At one point in my life, I was thinking of writing a non-fiction book. It’s something I always wanted to do. My plan was to use some of the articles I’ve written for this website as a foundation. But then I looked at the average sales of non-fiction books from this article: “The 10 Awful Truths about Book Publishing.” Ugh.
3. Despite the growth of e-book sales, overall book sales are still shrinking.
After skyrocketing from 2008 to 2012, e-book sales leveled off in 2013 and have fallen more than 10% since then, according to the AAP StatShot Annual 2015. Unfortunately, the decline of print sales outpaced the growth of e-book sales, even from 2008 to 2012. The total book publishing pie is not growing—the peak sales year was in 2007—yet it is being divided among ever more hundreds of thousands of print and digital books.
4. Average book sales are shockingly small—and falling fast.
Combine the explosion of books published with the declining total sales and you get shrinking sales of each new title. According to BookScan—which tracks most bookstore, online, and other retail sales of books (including Amazon.com)—only 256 million print copies were sold in 2013 in the U.S. in all adult nonfiction categories combined (Publishers Weekly, January 1, 2016). The average U.S. nonfiction book is now selling less than 250 copies per year and less than 2,000 copies over its lifetime.
5. A book has far less than a 1% chance of being stocked in an average bookstore.
For every available bookstore shelf space, there are 100 to 1,000 or more titles competing for that shelf space. For example, the number of business titles stocked ranges from less than 100 (smaller bookstores) to up to 1,500 (superstores). Yet there are several hundred thousand business books in print that are fighting for that limited shelf space.
It’s stunning to me that the total number of copies of non-fiction print books sold each year is less than the number of Americans. Someday I might again reverse, but these numbers put the kibosh on my book-publishing passion. For now, It’s good to know that I have a website where I can publish my ongoing, evolving, thoughts on a number of topics. I can write about anything that interests me. At a minimum, it serves as a personal diary. As a bonus, there is a fair amount of traffic coming to the site, which leads me to hope that some others are finding some of my thoughts to be useful. I started this website in 2006 and it has served well as a platform for developing my ideas and interacting with others who show an interest.
I have a lot of new ideas I’ve been working on (including many dichotomies that I had intended to feature in my book). Most of these ideas concern cognitive science and philosophy. If my work life cooperates, I’ll be carving out more time in a typical day to work on my ideas – – I hope to publish more ideas to which I can lay personal claim, though everything I write is with a heavy debt to hundreds or thousands of other people I’ve encountered in person or through their writings.
Onward!
It’s worse than you think. I’ve written non-fiction work most of my life, and much of it is valued by clients as excellent. I pull no punches and, where possible, provide references for nearly all claims. That does not translate well into commercial success in writing business books. I’ve written one on how to start a business, and there is no market unless I am already famous or play some of the games that target Amazon’s ranking algorithms. Total sales, number of reviews, positivity of reviews, can all be manipulated.

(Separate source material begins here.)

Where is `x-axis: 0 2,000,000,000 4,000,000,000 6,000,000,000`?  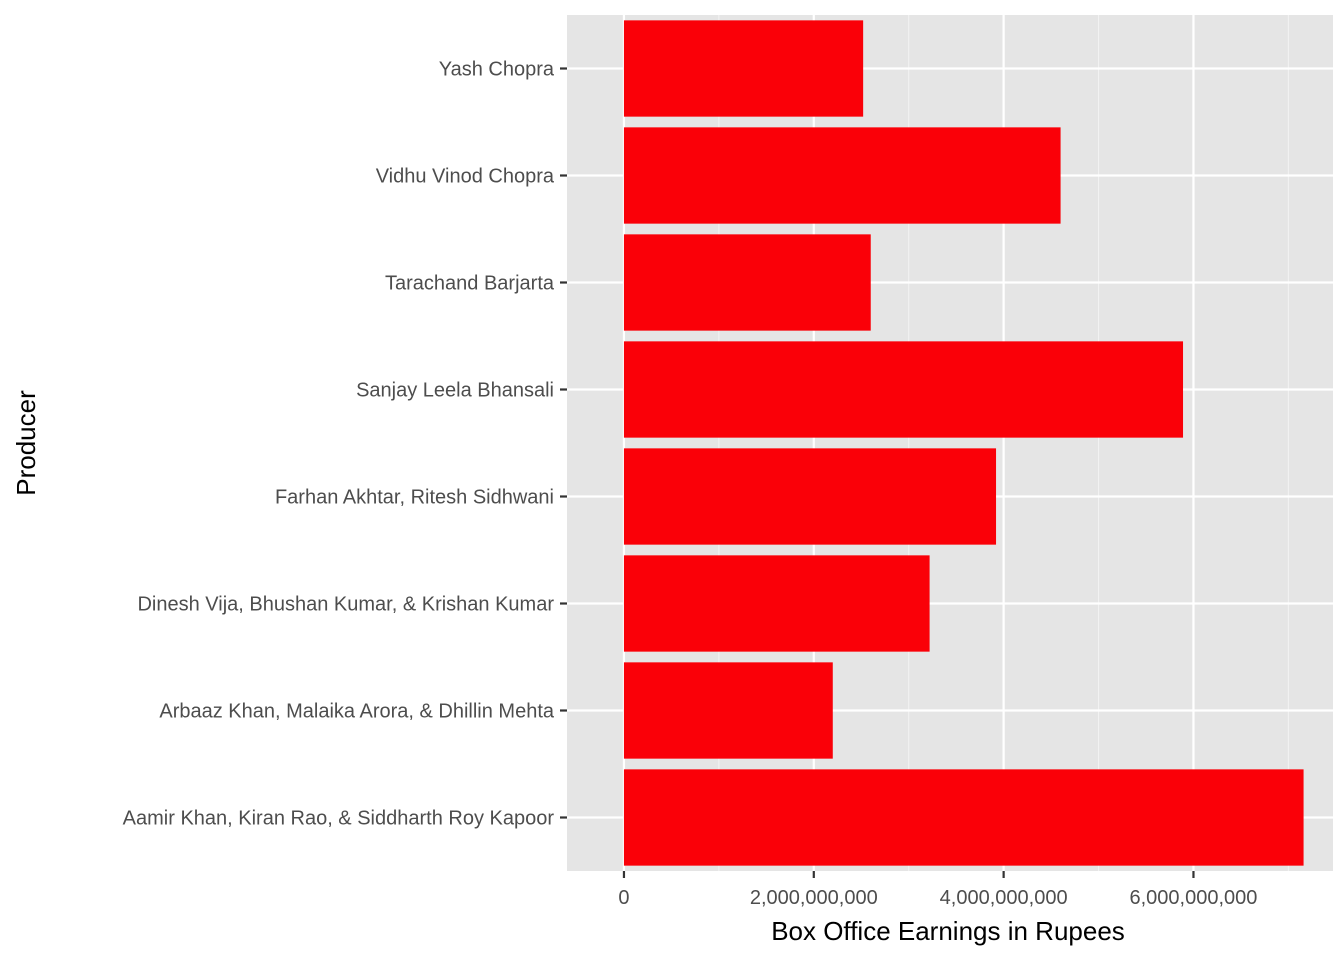 x-axis: 0 2,000,000,000 4,000,000,000 6,000,000,000 is located at coordinates (938, 890).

For the last several years I’ve tried my hand at fiction writing, some of it good, some not so good. The problem is with not only number of titles in every category, it is in Amazon’s price structure. One can get a very generous 70% royalty on fiction, but it must be priced at $2.99 to $9.99. The minimum price has not changed for as long as I can remember, and making a book stand out starts with its cover, which will cost $300+ for an e-book. Editing and proofreading an 80,000 word manuscript comes in at $300-600. As a hobbyist author I only make money on a book if another author or publisher wants to purchase it and re-release under his/her own name. I’ve sold two that way; the rest are money-losers.
Thanks, Bill. You’re welcome to keep publishing here at DI, where we pay you solely in compliments. That is the consequence of having absolutely no advertising. I foot the hosting bill here in order to avoid advertising as a matter of principle. So good luck getting some fame here, but don’t hold your breath about potential fortune!
All true, no doubt…UNLESS the title has Trump in it or the author has Trump in their name ….. (Mary is making a killing I believe. I loved her book “Too Much and Never Enough”. and recommend it to anyone who is interested in how Trump became… well, you know.) … read it now because come Jan 20 it’s gonna be history.